## Data extract
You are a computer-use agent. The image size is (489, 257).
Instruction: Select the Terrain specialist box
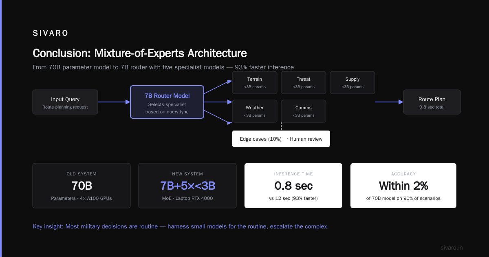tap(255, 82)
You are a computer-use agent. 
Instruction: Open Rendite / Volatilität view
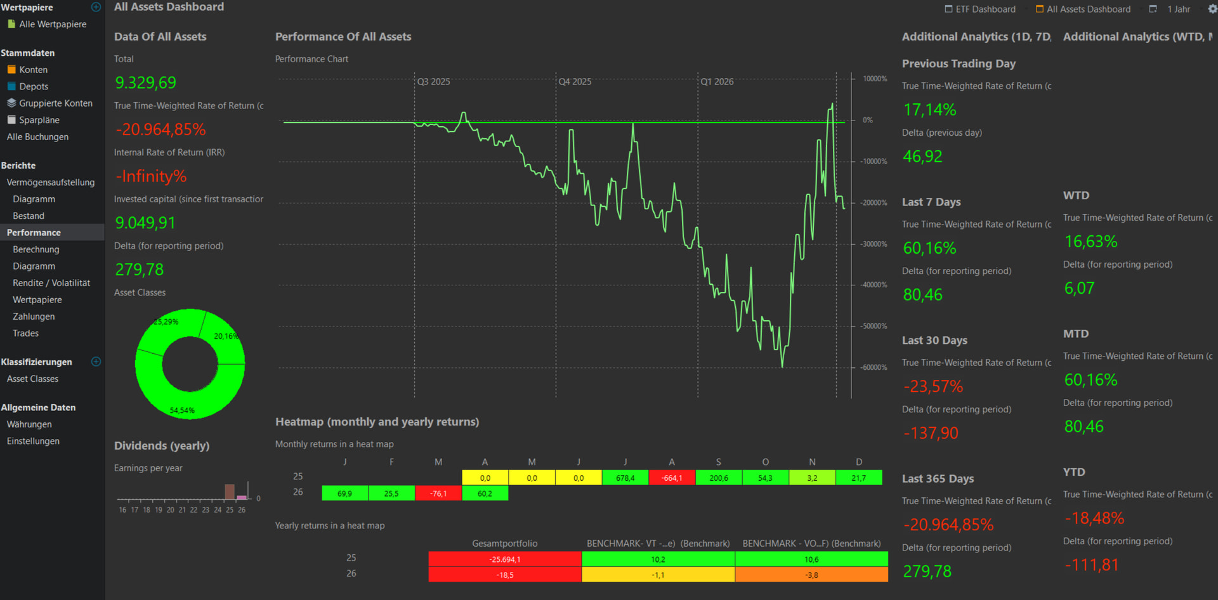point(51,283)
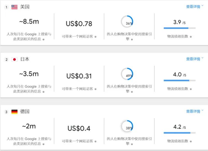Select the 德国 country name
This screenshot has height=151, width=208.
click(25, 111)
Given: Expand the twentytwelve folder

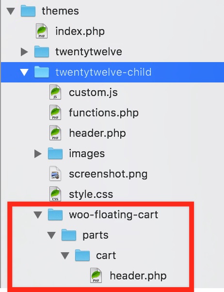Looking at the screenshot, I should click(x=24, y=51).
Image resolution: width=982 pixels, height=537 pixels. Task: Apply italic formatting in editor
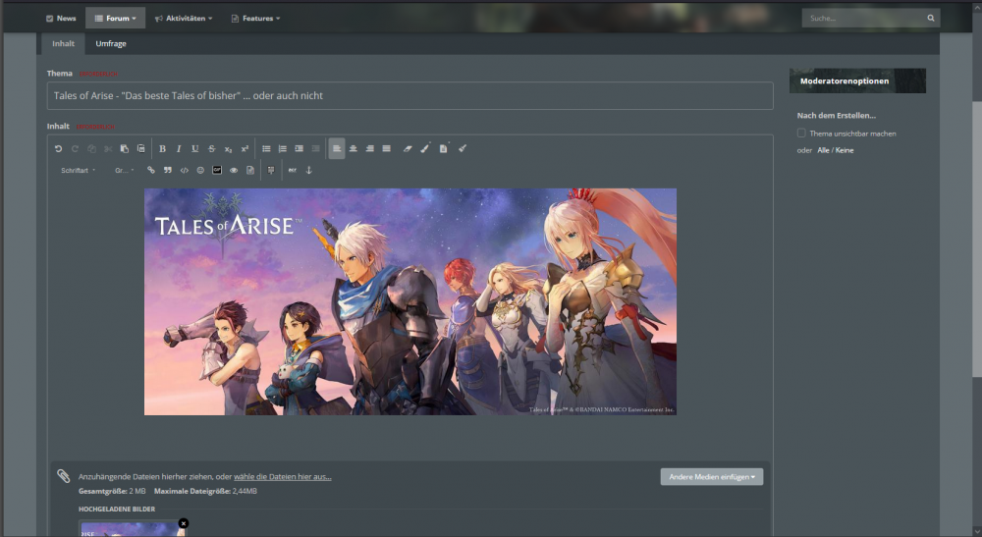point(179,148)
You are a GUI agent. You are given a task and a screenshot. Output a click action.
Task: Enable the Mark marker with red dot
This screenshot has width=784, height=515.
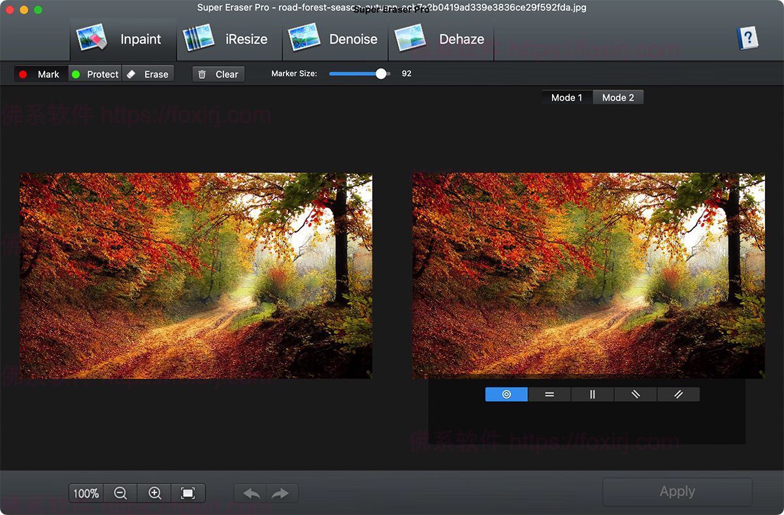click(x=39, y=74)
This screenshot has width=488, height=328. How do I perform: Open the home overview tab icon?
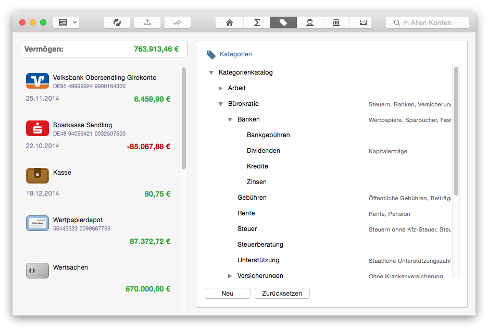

## How to complete this task
Output nothing but the lines from the line with "Task: Enable the Mark marker with red dot" through the last line of the material above, please, word for word and without the pictures.

## Answer space
Task: Enable the Mark marker with red dot
This screenshot has width=784, height=515.
click(x=39, y=74)
This screenshot has width=488, height=328. How do I perform: Open the home overview tab icon?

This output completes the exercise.